* Texte extrait *
== == ==

Les (r)évolutions de la lecture
Des pratiques et des supports en pleine mutation
Appel à témoignages et à contributions – revue Bibliodiversité, numéro 12, mars-avril 2025
Selon l’étude de 2024 du Centre national du livre intitulée Les jeunes français et la lecture[1], un jeune sur trois ne lit plus du tout de 16 à 19 ans. De 7 à 19 ans, ils passent dix fois plus de temps sur les écrans qu’à lire des livres. Fait notable, près d’un·e lecteur/lectrice jeune sur deux fait autre chose pendant ses lectures (envoyer des messages, regarder des vidéos, aller sur les réseaux sociaux). Près de la moitié ont déjà lu un livre numérique et 42 % ont déjà écouté un livre audio. Les genres préférés des jeunes sont les BD (55 %), les mangas (47 %) et les romans (43 %). Enfin, 39 % préfèrent faire d’autres activités que lire.
Quels enseignements en tirer ? Tout d’abord, que l’évolution de la lecture est nettement orientée à la baisse chez les jeunes français·es, au profit des écrans. Les lectures de livre numériques augmentent régulièrement, mais aussi l’écoute de livres audios (+ 16 % depuis 2016) – une pratique qui sort du domaine de la lecture pour entrer dans celui de l’écoute. Les genres plébiscités par les jeunes (BD et mangas) dénotent une préférence nette pour les livres où l’image prime sur le texte. Enfin, les conditions de la pratique évoluent, révélant une fragmentation de la lecture et une association à d’autres activités culturelles : les jeunes font autre chose en lisant (ou lisent en faisant autre chose) et cette « pratique parallèle » implique l’usage d’écrans connectés.

== == ==

* Liste des données *

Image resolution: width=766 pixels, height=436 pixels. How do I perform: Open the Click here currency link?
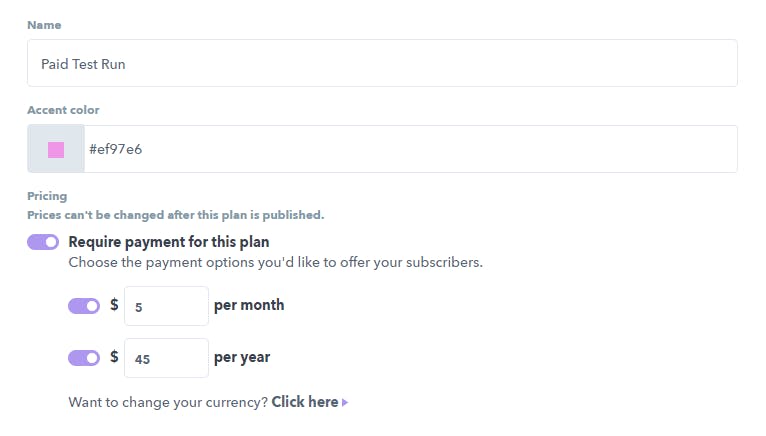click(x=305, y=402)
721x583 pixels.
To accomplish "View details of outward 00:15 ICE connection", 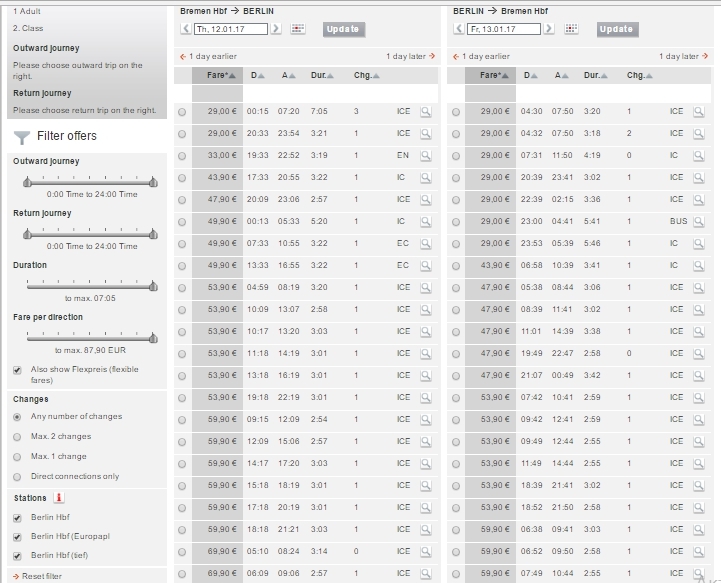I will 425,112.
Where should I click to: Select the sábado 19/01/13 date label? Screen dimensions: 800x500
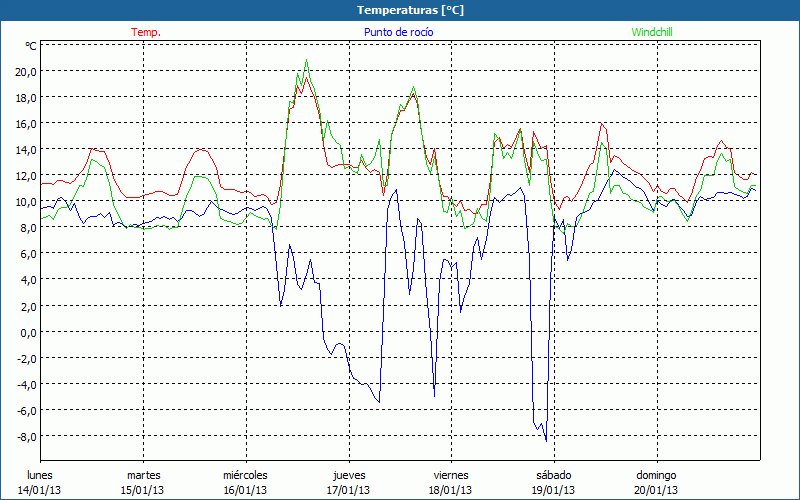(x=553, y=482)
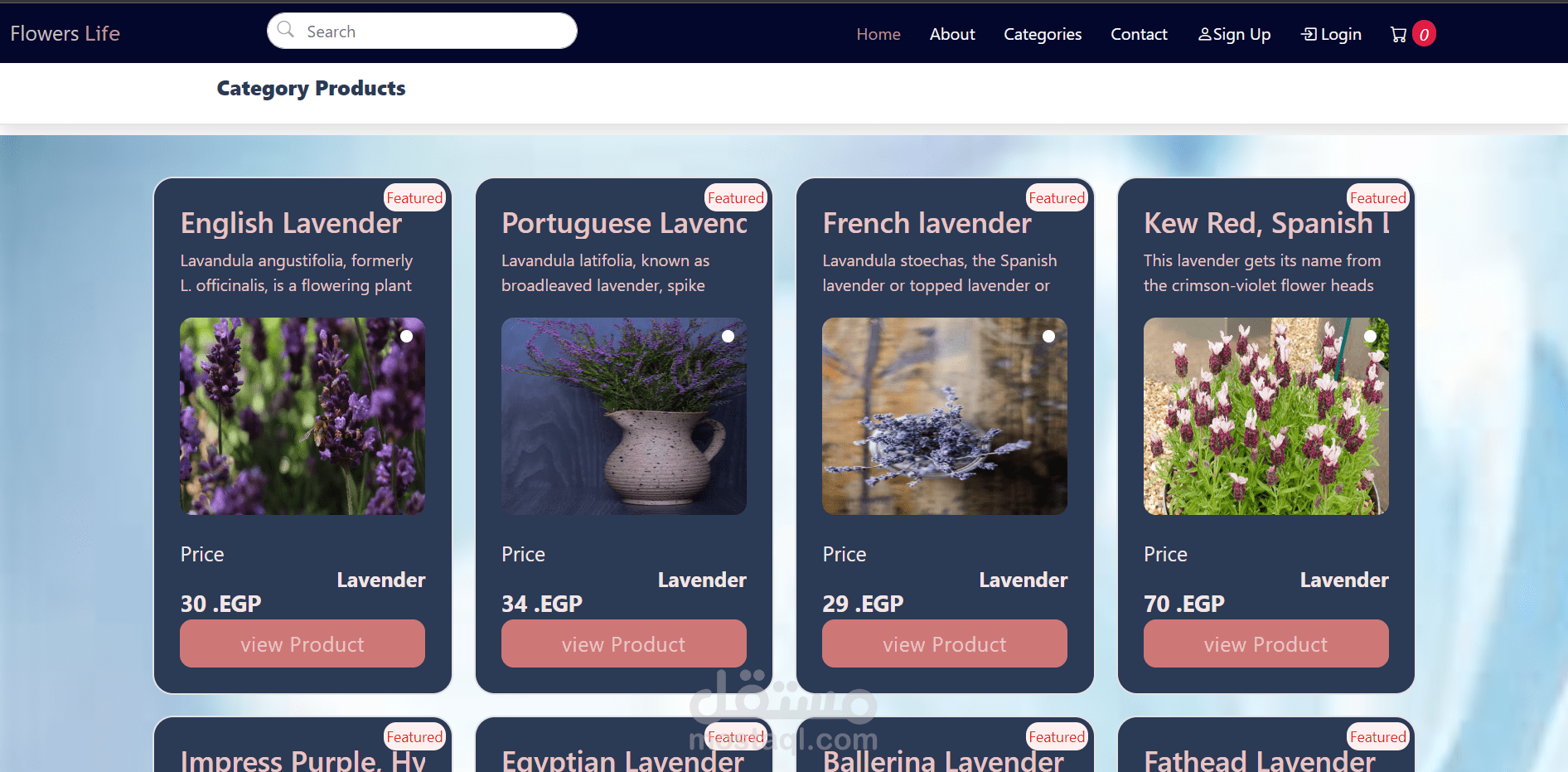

== == ==

* Exercices proposés *
[1] D'après le texte sur l'évolution de la lecture, quels sont les trois genres préférés des jeunes ?
[2] Dans le texte sur l'évolution de la lecture, recopiez tout le passage depuis « Les (r)évolutions de » jusqu'à « activités que lire. », en substituant « bandes dessinées » à « BD ».

* Exercices corrigés *
[1] Les BD (55 %), les mangas (47 %) et les romans (43 %).

[2]
Les (r)évolutions de la lecture
Des pratiques et des supports en pleine mutation
Appel à témoignages et à contributions – revue Bibliodiversité, numéro 12, mars-avril 2025
Selon l’étude de 2024 du Centre national du livre intitulée Les jeunes français et la lecture[1], un jeune sur trois ne lit plus du tout de 16 à 19 ans. De 7 à 19 ans, ils passent dix fois plus de temps sur les écrans qu’à lire des livres. Fait notable, près d’un·e lecteur/lectrice jeune sur deux fait autre chose pendant ses lectures (envoyer des messages, regarder des vidéos, aller sur les réseaux sociaux). Près de la moitié ont déjà lu un livre numérique et 42 % ont déjà écouté un livre audio. Les genres préférés des jeunes sont les bandes dessinées (55 %), les mangas (47 %) et les romans (43 %). Enfin, 39 % préfèrent faire d’autres activités que lire.